Multi-DB Applications

Something I'm becoming increasingly VERY into are applications with multiple persistence layers.

Arguably, virtually every application ALREADY has multiple persistence layers. Most have a DB and then also get some configurations from the file system or an in-memory data store. In addition a lot applications will also use a separate cache like Redis (which is also a database).

But, what I'm talking about here is embracing the fact that we already do this and then taking it to the next level; using multiple database within an application for storing the same "types" of data. Not every caching problem is best served by something like Redis. And not every piece of application data is best suited to a particular DBMS.

Some tables contain data which is regularly read and manipulated ("operational" data). Other tables are regularly written to, but rarely read (log tables), yet others are read but rarely modified (settings). And then, some of these tables are huge, while others may contain just 1 or a few records and a lot fall in between.

Needless the say, the demands on these scenarios put very different strains on the underlying DB. And even within those examples there can be a near infinite number of permutations of how the data is used under the circumstances.

And so I'm more than a little perplexed that we haven't really built a lot of infrastructure or libraries around being able to be more flexible. Some people may say "that is why you should build microservices as each can use a different DB". But, the problem in my opinion is that whatever criteria you use to define the boundaries of those services, you don't really eliminate the problem.

The reason that the problem can persist is that it can often make sense to have multiple layers or representations of the same data. A very high usage system for example may need multiple caching layers. Or may need to reduce pressure on the DB by offloading certain reads to a replica. 

These are real, if borderline contrived examples, and I'll acknowledge that. The important point is that these are things done in the real world because they offer real world advantages. I would speculate that there is a lot of software out there which would benefit from some of these solutions. But they simply view them as too much effort or cost to implement.

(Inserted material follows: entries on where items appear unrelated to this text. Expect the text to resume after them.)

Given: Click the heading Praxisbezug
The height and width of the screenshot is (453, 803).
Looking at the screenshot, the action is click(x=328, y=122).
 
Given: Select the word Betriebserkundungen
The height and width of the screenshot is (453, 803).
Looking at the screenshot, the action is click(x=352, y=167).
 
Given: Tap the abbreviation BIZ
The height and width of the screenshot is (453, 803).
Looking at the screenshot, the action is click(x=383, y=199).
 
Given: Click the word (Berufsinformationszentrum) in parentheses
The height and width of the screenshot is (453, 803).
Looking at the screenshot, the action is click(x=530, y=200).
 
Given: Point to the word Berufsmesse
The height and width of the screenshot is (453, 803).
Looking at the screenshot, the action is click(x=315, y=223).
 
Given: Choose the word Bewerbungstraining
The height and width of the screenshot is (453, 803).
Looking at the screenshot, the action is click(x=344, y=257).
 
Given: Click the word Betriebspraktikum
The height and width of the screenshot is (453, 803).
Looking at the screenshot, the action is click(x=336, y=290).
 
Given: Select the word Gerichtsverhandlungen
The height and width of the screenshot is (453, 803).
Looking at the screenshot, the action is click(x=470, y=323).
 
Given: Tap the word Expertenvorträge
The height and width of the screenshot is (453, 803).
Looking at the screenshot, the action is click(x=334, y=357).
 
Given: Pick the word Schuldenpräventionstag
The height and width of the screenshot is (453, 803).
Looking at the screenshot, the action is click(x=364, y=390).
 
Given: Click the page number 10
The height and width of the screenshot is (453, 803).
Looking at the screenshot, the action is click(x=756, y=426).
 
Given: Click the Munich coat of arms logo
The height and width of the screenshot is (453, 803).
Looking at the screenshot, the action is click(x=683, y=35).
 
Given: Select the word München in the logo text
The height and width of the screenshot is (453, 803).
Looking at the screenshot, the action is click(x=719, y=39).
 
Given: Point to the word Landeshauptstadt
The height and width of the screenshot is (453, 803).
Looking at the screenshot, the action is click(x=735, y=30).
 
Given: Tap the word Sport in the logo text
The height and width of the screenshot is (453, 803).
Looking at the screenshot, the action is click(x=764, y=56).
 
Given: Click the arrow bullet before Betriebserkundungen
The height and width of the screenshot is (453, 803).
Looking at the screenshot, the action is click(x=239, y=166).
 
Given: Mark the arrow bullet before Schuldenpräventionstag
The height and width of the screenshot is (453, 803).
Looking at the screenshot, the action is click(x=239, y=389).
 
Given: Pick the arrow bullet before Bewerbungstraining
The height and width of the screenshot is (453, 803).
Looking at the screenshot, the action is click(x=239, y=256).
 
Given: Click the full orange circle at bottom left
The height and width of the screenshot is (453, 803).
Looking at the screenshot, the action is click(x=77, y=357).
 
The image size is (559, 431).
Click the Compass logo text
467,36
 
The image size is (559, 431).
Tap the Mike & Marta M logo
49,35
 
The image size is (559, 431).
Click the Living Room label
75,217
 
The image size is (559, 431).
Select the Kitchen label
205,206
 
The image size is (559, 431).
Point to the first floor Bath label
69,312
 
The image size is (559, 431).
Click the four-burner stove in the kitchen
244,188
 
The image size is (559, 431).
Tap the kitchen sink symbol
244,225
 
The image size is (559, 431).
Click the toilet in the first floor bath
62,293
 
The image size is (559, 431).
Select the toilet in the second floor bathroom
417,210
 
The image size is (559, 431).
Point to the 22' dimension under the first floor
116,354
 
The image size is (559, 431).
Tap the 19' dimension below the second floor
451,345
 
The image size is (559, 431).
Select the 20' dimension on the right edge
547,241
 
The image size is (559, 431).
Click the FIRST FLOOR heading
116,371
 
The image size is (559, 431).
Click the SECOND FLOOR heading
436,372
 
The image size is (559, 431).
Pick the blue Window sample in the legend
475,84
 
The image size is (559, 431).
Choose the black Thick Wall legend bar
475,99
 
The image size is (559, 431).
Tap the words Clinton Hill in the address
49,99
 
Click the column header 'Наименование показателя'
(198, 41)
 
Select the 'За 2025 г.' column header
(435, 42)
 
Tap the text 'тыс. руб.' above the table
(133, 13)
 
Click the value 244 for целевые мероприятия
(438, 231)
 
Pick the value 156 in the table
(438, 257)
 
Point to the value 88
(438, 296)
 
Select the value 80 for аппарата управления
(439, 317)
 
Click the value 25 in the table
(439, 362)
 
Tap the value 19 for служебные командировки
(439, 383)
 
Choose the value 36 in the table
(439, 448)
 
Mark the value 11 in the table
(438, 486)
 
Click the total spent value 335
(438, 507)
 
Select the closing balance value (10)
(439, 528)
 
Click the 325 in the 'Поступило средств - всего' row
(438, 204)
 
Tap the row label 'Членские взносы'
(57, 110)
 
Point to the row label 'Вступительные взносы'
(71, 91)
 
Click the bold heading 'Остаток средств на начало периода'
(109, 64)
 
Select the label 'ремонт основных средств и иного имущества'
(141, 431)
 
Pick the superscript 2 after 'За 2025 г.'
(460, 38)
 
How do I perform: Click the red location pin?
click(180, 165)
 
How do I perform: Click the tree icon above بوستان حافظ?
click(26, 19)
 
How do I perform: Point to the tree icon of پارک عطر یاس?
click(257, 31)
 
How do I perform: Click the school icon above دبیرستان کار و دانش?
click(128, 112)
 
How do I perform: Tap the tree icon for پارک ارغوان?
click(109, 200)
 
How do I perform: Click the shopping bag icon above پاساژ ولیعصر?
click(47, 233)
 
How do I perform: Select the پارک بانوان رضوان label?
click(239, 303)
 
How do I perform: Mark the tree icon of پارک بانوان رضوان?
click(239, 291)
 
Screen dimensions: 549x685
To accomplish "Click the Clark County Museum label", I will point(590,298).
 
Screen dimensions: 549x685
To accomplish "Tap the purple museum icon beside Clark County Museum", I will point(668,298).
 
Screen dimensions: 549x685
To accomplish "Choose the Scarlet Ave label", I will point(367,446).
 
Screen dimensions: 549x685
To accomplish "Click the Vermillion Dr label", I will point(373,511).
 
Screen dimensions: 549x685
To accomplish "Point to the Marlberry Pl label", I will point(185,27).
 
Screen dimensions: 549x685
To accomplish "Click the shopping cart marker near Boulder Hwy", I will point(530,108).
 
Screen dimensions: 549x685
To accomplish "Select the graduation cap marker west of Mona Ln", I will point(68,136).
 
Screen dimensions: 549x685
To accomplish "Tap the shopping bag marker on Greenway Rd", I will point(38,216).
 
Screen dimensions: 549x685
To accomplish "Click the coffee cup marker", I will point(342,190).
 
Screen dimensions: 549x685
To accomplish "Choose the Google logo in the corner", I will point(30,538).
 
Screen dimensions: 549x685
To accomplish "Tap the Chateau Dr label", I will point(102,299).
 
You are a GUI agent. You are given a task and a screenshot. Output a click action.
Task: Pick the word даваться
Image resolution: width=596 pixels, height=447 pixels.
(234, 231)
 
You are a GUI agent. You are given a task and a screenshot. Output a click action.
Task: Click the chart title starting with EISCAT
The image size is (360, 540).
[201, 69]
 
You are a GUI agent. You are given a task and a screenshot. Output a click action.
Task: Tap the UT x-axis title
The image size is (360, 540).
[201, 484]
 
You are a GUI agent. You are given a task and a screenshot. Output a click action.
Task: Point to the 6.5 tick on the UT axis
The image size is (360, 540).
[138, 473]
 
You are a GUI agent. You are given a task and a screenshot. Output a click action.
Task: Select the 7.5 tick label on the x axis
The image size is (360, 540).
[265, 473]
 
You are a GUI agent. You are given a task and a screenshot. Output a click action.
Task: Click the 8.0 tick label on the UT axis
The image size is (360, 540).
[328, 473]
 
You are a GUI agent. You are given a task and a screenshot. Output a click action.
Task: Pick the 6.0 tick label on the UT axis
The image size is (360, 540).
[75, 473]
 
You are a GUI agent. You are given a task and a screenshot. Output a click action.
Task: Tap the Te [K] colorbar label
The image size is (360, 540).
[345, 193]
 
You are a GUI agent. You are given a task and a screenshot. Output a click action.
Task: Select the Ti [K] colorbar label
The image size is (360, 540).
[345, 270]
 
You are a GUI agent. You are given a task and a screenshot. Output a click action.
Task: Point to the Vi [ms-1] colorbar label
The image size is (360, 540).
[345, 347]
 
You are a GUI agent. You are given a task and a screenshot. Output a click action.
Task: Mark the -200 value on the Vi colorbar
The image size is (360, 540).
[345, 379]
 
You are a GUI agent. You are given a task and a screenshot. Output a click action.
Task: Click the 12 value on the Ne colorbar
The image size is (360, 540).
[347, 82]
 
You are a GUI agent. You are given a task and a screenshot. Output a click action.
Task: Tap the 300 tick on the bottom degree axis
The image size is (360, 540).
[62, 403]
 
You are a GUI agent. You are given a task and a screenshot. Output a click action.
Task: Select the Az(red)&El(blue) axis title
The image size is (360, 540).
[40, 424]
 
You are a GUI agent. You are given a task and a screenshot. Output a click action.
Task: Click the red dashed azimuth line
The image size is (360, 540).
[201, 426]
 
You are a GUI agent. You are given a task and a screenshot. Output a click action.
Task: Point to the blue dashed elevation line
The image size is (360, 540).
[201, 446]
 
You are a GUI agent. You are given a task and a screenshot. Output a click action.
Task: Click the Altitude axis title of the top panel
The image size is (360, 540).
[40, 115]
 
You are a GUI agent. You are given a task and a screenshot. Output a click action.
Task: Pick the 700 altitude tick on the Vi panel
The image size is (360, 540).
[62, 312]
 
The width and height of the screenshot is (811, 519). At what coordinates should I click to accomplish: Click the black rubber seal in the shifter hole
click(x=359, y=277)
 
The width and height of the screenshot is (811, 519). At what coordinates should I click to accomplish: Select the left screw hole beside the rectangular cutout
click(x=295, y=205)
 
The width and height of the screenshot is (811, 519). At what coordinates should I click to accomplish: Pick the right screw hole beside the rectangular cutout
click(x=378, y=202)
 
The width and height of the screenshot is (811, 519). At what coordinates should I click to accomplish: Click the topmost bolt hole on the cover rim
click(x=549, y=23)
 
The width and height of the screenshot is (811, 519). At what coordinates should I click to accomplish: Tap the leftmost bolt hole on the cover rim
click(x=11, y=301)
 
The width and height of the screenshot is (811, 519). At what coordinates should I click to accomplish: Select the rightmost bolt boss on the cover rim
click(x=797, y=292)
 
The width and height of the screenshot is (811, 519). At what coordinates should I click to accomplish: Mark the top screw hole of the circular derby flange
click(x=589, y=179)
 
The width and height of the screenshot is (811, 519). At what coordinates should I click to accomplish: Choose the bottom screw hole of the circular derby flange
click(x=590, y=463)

Put another way, we don't do this more often NOT because it is a bad idea, but rather because it is perceived to be difficult or expensive to implement. But I would counter by suggesting that once an application scales up high enough, they end up paying more (whether that be cash, or dev hours) just to ensure that their infrastructure can can keep up with demands. Demands that are exacerbated by using the wrong solution for a certain sub-section of the problem.

It is possible to simplify a lot of this. How do I know? We've already done it on some level in a number of places. Perhaps two of the most popular are Hibernate and Entity Framework. These are both ORMs, but that isn't the only other way we do this sort of thing .Net has interfaces like those used for their distributed caching which tackles it from the angle of caching for example.

The point here is that all it takes is the right abstraction. Hibernate and EF weren't written specifically to make it easy to manage multiple connections at once. But both are perfectly capable. Just wrap a factory pattern around them and all of a sudden you can use the same HQL (Hibernate) or Linq (NHibernate/EF) and talk to a wide array of DB back ends. Or even just multiple instances of the same DBMS and scale that way.

Like anything else, you have to avoid going crazy. If you need multiple records updated in a single atomic transaction, you wouldn't want to spread it across databases unless you were getting real value for the effort and knew how to safely undo the work in a partial commit and how to accurately determine when they've happened.

Just as I suggest with microservices, I would suggest to find an area of the application which logically acts different from a data persistence perspective and try it out there first. Things like logging, settings, localizations, etc... tend to be used very differently than your main application data. As a result they are also likely to be places which would benefit most from a different DB and don't pose a ton of concern around transactions and rollbacks. Or maybe try a multi-layer cache.

The idea is simply to build out the infrastructure or understand how you would fit such a solution into your architecture. Having easy answers means having options when you need to add a new feature or address performance issues. Not having an answer at the ready often means trying to shoe-horn a solution in where it already wasn't working in the past or might not fit if it is something new.